システム生物学

黒田 真也(生物化学専攻 教授)

生物は,細胞や分子といった互いに影響しあう要素からなる,ある種のシステムとみなすことができる。 システム生物学とは,生命現象をシステムの振る舞いとしてとらえ,その特性や動作原理を明らかにすることを目的とした,生物学の一分野である。 英語表記ではsystems biologyと複数形になるが,これは複雑な複数のシステムを扱うsystems engineeringの考え方をbiologyへ適用するという発想に基づいてこの分野が生まれたためとされている。

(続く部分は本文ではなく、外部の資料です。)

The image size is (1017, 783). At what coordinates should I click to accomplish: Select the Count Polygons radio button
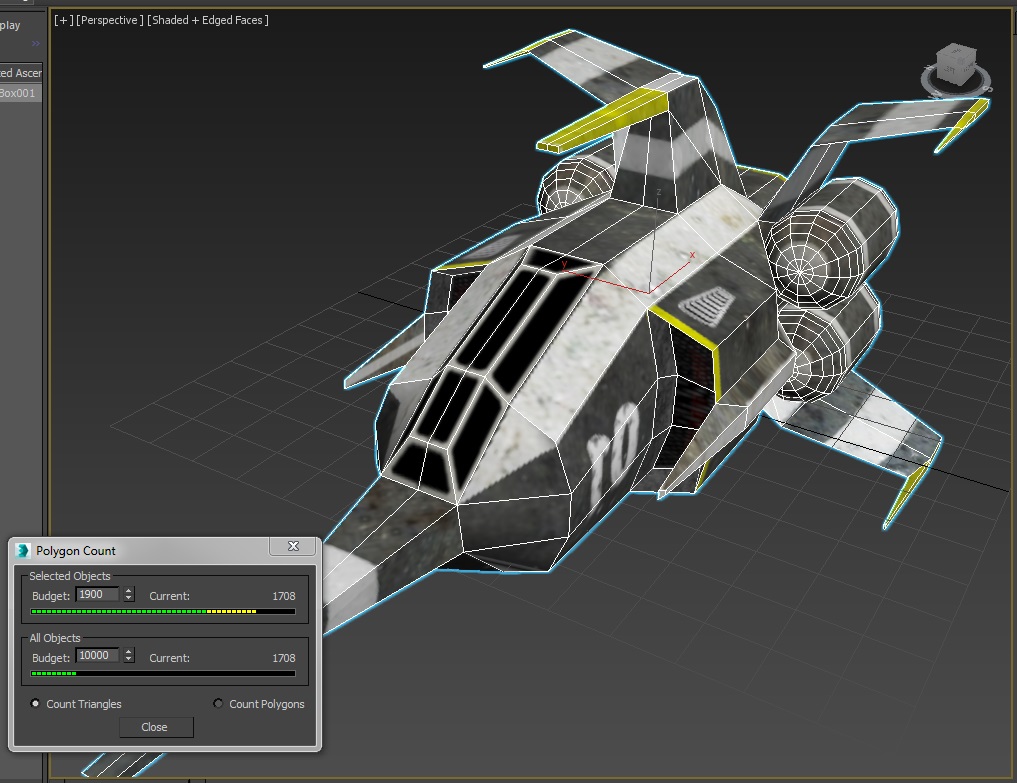tap(218, 704)
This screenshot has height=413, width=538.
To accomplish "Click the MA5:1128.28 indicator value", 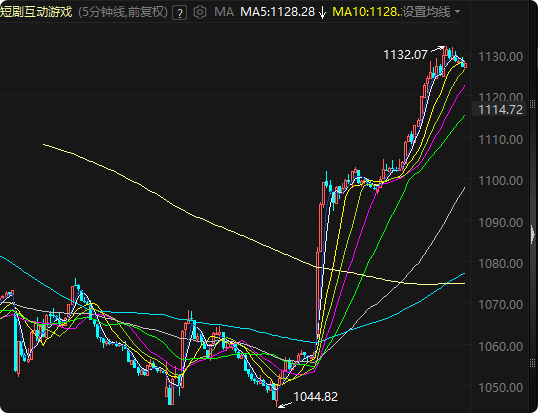I will (x=277, y=12).
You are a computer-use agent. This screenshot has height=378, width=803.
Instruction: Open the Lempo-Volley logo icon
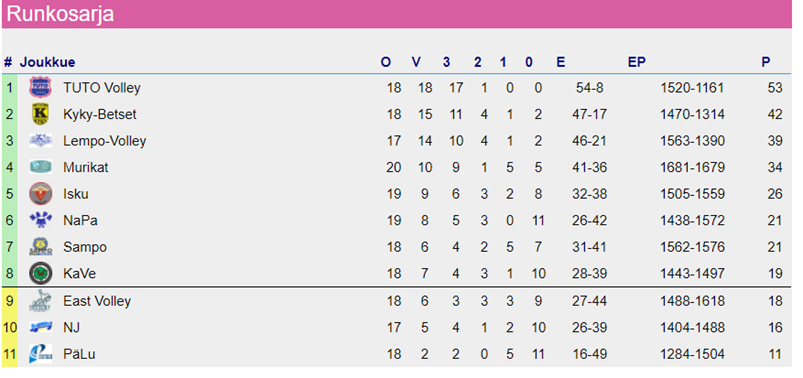click(x=40, y=140)
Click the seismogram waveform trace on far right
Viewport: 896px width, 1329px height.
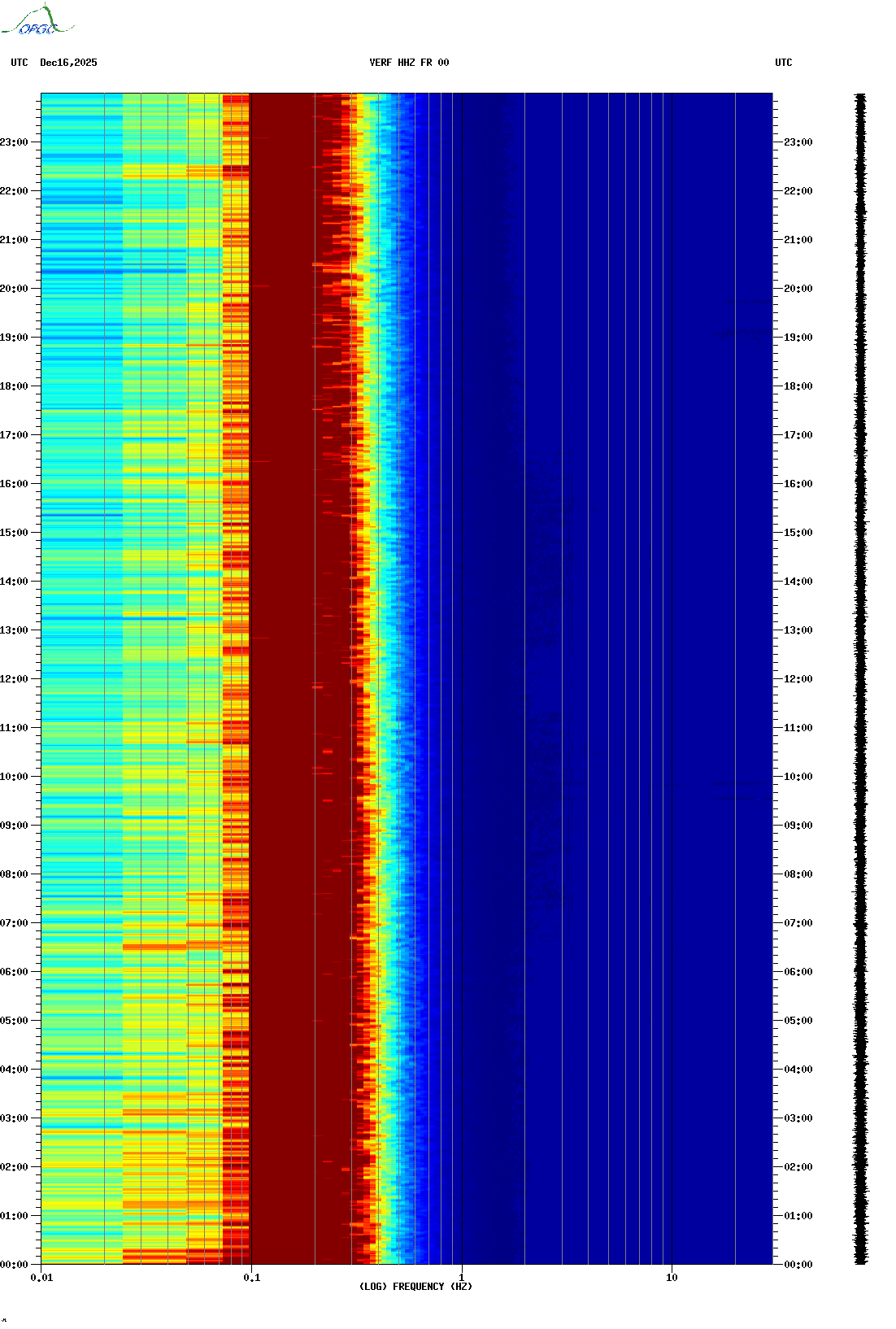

生命現象のシステムレベルでの理解は,古くから繰り返し試みられてきた生物学の大きな目標のひとつである。 たとえば生理学はそのような試みのひとつであるが,システムを構成する分子についての知見が少ない時代に確立されたため,システムの振る舞いに関する現象論的な解析が中心であった。 その後,生化学や分子生物学が盛んになり,さらに近年のオーミクス研究の進展などにより,遺伝子やタンパク質といったシステムの構成要素についての知見が急速に明らかになった。 システムの振る舞いと構成要素の両方の知見が蓄積されたことで,生命現象のシステムレベルでの本質的理解が初めて可能になったといえる。

システム生物学では,多数の構成要素の振る舞いを詳細に調べたうえで,それらを統合してシステムとしての特性を把握することが必要である。 このような統合的な解析を行うために,生物学に加えて工学や数学,情報科学などさまざまな分野の研究者が参加しており,実験データに即したモデル作成,シミュレーションによる分子ネットワークの特性解析,新たな実験・解析手法の開発など多様な研究が展開されている。 またタンパク質や細胞,組織といった単一階層のシステムだけでなく,これら複数の階層にまたがったシステムに関する研究も行われている。 さらにこれらの知見を製薬・医療に生かそうとする試みも活発である。 このようにシステム生物学の適用範囲は広く,今後の生物学の主流となることが期待される。